Wednesday, September 13, 2006
Braves get bounced, Yanks get boosted and Jeter gets posted
The Atlanta Braves’ string of post-season appearances likely comes to an end today. And I suspect I am joined by many National League fans in saying, "It’s about time."
Seriously, has any team ever done so little with so much? Let’s look.
First, it’s an asterisk-laden streak. The Braves will tell you it’s a 14-year run, I say it’s 11 years. The Braves were six games behind the Expos in 1994 when labor strife wiped out the season. Standings were kept and MVP and Cy Young awards were given, so I have to assume it was a real season, just a tragically shortened one.
Of those years — and I’ll use all 14 for these purposes and to give as much benefit of the doubt as possible — the team has a sole World Series trophy. That’s from 1995 when Tom Glavine had to take matters into his own hands and toss a one-hot shutout to beat the Indians. The Marlins have won more championships in that time.
Look at the futility:
1991: Squeeked past the Pirates in the playoffs, beaten by the Twins in the series.
1992: Again squeeked past the Pirates, beaten by the Blue Jays in the series.
1993: Spanked by the Phillies in the first — and at that time, only — round of the playoffs.
1994: Finished second to the Expos.
1995: Beat the Tribe in six, the only Championship.
1996: Folded to the Yanks in the series.
1997: Spanked by the Fish in the NLCS.
1998: Lost to the Padres in six in the NLCS.
1999: Embarrassed by the Skanks in four in the series — and they got that far only because Kenny Bleeping Rogers can’t throw a strike to a guy who wasn’t even thinking about swinging..
2000: Swept by the Cards in the Division Series.
2001: Dumped by the D-Backs in the NCLS in five games.
2002: Bounced in five by the Giants in the Division Series, this time Barry Bonds didn’t have to try to throw out Sid Bream at the plate with a throw from, ahem, deep short.
2003: Beaten by the Cubs — the Cubs! — in the Division Series
2004: Tossed by the Astros in the Division Series
2005: Tossed by the Astros again in the Division Series.
So as division champions, the Braves made nice speed bumps for teams heading for greater glory.
And for all those years, the Braves have subjected us to:
— Half-full stadiums for playoff games. Heck, the Fish might draw 6,000 fans a game in the season, but at least they sell tickets for the playoffs.
— Foul-mouthed relievers, Hooters-hustling third-basemen, trial-testifying and strip-club attending centerfielders, third-base-missing and Halle Berry-divorcing outfielders and — worst of all — tomahawk-chopping fans spurred on to their acts of insensitivity by lame organ commands.

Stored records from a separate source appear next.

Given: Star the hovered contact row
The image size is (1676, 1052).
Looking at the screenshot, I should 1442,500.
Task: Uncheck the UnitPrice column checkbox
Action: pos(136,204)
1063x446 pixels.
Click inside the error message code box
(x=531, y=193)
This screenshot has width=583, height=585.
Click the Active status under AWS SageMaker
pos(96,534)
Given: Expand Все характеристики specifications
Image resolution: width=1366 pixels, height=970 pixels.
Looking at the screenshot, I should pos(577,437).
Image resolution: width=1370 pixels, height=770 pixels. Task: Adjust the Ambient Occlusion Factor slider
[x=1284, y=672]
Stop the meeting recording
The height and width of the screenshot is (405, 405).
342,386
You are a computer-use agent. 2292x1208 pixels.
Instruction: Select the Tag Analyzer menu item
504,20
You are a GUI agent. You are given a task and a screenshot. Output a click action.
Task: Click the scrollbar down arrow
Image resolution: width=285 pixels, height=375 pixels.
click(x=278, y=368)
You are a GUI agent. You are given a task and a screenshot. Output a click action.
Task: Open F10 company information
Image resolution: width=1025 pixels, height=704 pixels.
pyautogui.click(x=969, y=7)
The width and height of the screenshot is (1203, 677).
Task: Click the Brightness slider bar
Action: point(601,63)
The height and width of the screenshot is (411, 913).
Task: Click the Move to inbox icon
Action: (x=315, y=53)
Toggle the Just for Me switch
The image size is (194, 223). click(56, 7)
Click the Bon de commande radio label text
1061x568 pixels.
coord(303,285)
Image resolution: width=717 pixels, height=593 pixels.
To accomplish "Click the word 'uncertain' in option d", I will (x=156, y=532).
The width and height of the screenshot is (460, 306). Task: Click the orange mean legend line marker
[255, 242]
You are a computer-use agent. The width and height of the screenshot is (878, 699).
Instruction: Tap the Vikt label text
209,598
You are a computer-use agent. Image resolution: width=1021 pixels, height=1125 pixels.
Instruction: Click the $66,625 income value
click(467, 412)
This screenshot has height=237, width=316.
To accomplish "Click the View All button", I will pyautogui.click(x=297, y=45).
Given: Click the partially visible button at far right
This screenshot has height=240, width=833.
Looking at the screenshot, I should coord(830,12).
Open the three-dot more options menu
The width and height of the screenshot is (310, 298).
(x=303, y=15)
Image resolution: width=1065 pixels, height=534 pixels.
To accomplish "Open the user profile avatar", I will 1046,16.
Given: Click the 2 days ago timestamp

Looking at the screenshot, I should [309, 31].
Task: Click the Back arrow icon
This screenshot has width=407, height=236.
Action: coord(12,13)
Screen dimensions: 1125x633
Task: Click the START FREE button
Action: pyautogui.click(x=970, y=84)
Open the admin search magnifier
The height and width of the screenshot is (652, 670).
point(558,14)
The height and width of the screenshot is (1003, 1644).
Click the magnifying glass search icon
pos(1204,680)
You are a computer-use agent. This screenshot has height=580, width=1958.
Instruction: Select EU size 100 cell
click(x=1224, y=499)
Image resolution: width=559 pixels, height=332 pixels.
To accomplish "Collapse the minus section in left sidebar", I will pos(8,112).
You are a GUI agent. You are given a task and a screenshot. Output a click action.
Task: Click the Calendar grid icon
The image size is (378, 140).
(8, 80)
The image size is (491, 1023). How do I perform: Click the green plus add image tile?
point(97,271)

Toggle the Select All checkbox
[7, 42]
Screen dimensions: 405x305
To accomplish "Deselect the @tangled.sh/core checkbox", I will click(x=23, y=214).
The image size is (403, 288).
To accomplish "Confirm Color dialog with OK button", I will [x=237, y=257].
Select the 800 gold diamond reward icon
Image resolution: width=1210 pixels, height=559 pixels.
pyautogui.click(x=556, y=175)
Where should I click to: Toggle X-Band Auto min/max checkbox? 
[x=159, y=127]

I’m glad their run is over. I’m even gladder the Mets were the ones to issue the cease and desist order.
Yankee hacks assumed control
Sports Illustrated is at it again. The Yankee hacks are so embedded there that it’s comical.
The magazine’s Website has the annual stadium ranking according to a "fan value index," which takes into account things like the surrounding neighborhood, parking, atmosphere, access to public transportation as well as the product on the field.
Shea’s ranked No. 29 of 30, but you knew that would happen since these guys love to dump all over the Mets.
But explain to me how Fenway Park, a virtual museum, is ranked No. 28, beautiful Dodger Stadium No. 26 and classic Wrigley Field is No. 24?
Disappointing Comerica Park is No. 6, which is a joke, and the top spot is handed to the Angels for their reconfigured yard.
Now, let’s look at Yankee Stadium objectively. It’s in the South Bronx so you don’t dare venture a block from the yard, parking is fair at best, the fans are rude and the food is horrible. And the staff? I once witnessed a security guard taking a batting practice home run ball away from a fan, just because he could.
You’d think that if Shea is No. 29, this dump must be No. 30, or No. 35 with six blank spots above it just to show how horrible Yankee Stadium is.
Nope, SI ranks it No. 19, and you know it must have killed them to rank it that low. The justification for ranking it that high? I’ll let you read for yourself: "Despite all of the negatives, it’s still one of the best places to see a ball game ... because it’s Yankee Stadium."
The trouble with tenure
Speaking of Bronx boosterism.
I attended curriculum night for my son’s school this week. The idea is to follow your child’s schedule, spending 10 minutes in each room, with the teacher talking about what goes on in the room. You get to know the teacher, and they get an idea of where the kids are coming from, too.
So I was sitting there in one of my son’s rooms, looking around. Some Notre Dame football posters were on the wall, along with a Purdue University schedule poster...and a Derek F. Jeter poster.
Does that constitute a hostile classroom environment? I suppose it might work if the poster had a sign reading: Don't let this happen to you.